Information, diagrams and photos provided by Don Davidson who observed and experienced this event at Pigeon Lake

On the evening of January 1, 2018, residents who live near Pigeon Lake and other lakes in central Alberta may have experienced a seismic event called an “ice quake.” This event, measured at 2.0 on the Richter scale by Alberta Geological Survey, caused a tremendous bang, shaking homes and, in some cases, damaging buildings and ground near the shoreline. It also caused a great deal of concern by those who experienced the event. The ice quake was caused by the rapid movement of the ice, and although this phenomenon occurs regularly on northern lakes, the cause is not generally understood. This ice quake occurred on a day that had a 14-degree change in temperature over 7 hours (see Figure 1).

Ice quakes, technically known as cyroseisms, occur when there is a sudden release of energy from ice under stress. As ice is formed under dropping temperatures, the internal stresses are released by cracking of the ice, causing some very eerie noises, much like a moaning sound. As ice thickens and becomes stronger, dropping temperatures cause it to contract and crack with a roaring sound. If you are on the ice when it happens, this sound can be a frightening, but it is not dangerous. Because of its low tensile strength, ice fractures before high stresses can develop, and any shock wave produced is not significant.

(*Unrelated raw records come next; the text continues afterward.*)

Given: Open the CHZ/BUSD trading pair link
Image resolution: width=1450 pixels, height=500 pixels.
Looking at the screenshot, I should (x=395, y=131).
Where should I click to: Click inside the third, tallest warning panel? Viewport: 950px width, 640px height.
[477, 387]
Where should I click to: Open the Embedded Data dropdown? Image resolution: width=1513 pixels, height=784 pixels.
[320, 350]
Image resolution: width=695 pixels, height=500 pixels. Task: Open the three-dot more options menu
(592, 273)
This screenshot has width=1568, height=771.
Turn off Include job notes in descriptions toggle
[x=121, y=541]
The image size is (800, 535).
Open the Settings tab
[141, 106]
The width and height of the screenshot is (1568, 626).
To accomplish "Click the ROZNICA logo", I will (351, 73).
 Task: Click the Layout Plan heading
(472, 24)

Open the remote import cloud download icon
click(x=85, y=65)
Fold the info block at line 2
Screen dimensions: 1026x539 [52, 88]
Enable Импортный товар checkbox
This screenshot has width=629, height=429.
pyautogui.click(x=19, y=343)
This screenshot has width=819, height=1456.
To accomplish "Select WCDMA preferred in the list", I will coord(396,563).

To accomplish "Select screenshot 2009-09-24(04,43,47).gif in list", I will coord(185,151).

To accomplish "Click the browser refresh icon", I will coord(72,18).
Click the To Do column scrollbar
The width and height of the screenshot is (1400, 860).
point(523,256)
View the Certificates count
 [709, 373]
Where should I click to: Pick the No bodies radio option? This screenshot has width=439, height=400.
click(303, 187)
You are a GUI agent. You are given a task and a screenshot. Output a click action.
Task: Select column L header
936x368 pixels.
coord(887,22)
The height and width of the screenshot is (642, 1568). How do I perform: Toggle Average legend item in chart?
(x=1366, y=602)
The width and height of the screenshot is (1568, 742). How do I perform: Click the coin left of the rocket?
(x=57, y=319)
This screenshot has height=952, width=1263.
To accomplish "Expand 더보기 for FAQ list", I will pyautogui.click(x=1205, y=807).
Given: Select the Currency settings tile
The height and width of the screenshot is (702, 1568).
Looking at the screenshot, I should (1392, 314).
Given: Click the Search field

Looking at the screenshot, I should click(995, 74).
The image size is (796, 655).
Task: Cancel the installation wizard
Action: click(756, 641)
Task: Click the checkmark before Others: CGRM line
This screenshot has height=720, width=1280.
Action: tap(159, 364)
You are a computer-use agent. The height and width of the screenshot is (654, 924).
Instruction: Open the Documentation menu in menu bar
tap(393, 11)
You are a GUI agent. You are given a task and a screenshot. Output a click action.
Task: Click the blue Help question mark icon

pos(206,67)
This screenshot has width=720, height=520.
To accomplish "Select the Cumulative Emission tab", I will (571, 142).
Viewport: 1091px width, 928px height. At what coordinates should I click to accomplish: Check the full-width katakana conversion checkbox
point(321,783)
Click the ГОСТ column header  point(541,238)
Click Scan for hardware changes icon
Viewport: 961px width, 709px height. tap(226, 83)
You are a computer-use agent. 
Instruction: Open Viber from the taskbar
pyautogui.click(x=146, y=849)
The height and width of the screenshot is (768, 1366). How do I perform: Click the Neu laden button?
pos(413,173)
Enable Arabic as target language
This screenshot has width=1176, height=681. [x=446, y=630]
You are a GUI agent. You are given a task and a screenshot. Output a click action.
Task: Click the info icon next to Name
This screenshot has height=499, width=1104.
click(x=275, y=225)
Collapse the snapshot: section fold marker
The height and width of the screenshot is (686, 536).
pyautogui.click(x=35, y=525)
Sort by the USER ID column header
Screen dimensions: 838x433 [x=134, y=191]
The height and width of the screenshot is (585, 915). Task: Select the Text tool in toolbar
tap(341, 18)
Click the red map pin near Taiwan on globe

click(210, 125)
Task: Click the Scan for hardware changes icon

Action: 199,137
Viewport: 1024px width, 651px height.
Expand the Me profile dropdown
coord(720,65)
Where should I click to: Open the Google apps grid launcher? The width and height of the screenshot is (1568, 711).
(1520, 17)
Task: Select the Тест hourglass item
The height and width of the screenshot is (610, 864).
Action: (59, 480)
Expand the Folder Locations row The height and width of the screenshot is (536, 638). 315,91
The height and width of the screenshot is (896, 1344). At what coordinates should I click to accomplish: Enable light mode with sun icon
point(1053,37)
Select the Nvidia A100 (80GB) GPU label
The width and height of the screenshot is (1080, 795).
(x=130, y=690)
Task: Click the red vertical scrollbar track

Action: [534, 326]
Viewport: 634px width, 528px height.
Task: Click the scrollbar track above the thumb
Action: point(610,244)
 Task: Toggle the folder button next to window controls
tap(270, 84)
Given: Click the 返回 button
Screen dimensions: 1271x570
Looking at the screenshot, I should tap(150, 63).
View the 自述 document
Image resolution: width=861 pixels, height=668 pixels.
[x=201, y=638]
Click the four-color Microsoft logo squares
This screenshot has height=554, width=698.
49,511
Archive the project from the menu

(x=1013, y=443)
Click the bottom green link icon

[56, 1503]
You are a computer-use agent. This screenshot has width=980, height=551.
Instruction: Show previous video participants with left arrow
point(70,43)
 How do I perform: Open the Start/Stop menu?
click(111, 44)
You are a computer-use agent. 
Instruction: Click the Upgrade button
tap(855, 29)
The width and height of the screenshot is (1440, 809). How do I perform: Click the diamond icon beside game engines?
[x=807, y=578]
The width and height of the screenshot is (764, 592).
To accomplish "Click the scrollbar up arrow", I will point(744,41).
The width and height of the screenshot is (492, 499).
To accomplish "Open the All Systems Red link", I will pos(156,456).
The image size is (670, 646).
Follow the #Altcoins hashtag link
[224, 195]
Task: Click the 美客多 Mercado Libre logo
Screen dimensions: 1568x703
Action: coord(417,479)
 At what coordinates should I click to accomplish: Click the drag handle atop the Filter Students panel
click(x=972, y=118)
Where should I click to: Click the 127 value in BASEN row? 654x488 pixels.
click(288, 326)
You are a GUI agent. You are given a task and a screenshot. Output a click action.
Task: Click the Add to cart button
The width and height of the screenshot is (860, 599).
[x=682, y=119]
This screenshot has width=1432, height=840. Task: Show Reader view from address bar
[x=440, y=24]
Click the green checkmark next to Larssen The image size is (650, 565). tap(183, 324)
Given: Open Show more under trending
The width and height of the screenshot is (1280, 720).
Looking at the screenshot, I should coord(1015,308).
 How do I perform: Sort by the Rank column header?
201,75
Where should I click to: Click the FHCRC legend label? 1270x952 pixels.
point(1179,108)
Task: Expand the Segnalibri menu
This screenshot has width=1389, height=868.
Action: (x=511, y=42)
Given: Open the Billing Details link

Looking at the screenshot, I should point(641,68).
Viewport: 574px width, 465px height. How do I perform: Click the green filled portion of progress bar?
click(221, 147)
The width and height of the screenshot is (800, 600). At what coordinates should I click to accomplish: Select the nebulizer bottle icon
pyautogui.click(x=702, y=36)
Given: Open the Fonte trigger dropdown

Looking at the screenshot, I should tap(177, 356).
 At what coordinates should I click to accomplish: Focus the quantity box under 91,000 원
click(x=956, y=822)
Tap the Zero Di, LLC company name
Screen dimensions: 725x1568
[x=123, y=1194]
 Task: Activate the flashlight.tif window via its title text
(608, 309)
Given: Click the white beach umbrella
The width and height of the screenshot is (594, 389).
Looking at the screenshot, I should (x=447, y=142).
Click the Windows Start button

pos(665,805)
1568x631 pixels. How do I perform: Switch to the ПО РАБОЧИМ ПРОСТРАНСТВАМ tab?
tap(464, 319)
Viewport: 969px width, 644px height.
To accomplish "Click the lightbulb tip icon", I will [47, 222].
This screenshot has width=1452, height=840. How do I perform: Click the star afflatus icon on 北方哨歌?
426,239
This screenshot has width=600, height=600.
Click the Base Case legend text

The really big events are caused by the thermal expansion of the ice that happens when a period of very cold weather is followed by a rapid increase in temperature. As the ice warms, it expands in a manner that can be calculated using the coefficient of thermal expansion (0.00005/degree C). If a lake is 4 km wide, the amount of expansion associated with a 20-degree increase in the temperature of the ice is calculated to be .00005 x 20 C x 4000 m or 4 metres. If the thickness of the ice is not significant, the expansion is usually accommodated by the gradual formation of an ice ridge along the shoreline. But if the ice is thick and has become firmly fastened to the lakebed near the shoreline, it cannot expand, so large internal stresses build up. At some point, the ice will fail and release a tremendous amount of energy. The failure usually takes form of buckling of the ice in the middle of the lake or along the shoreline. In some cases the ice advances onto the adjacent shoreline. This movement can damage yards and buildings or topple trees by displacing their roots.

Figure 1. Hourly recording of temperature in Edmonton January 1, 2018 ( 14 C increase in 7 hours)

If the increase in temperature is gradual, the resulting stresses are dissipated by the “flow” of ice in a manner similar to the flow of glaciers. The ice slowly deforms without any associated cracking.

The photographs below show a crack formed by the contraction of the ice, the expansion of thin ice at the edge of the lake, and the formation of an ice ridge from thermal expansion. It was the formation of this ice ridge that caused the ice quake. Although winds may trigger an ice quake, they were not the cause of this event.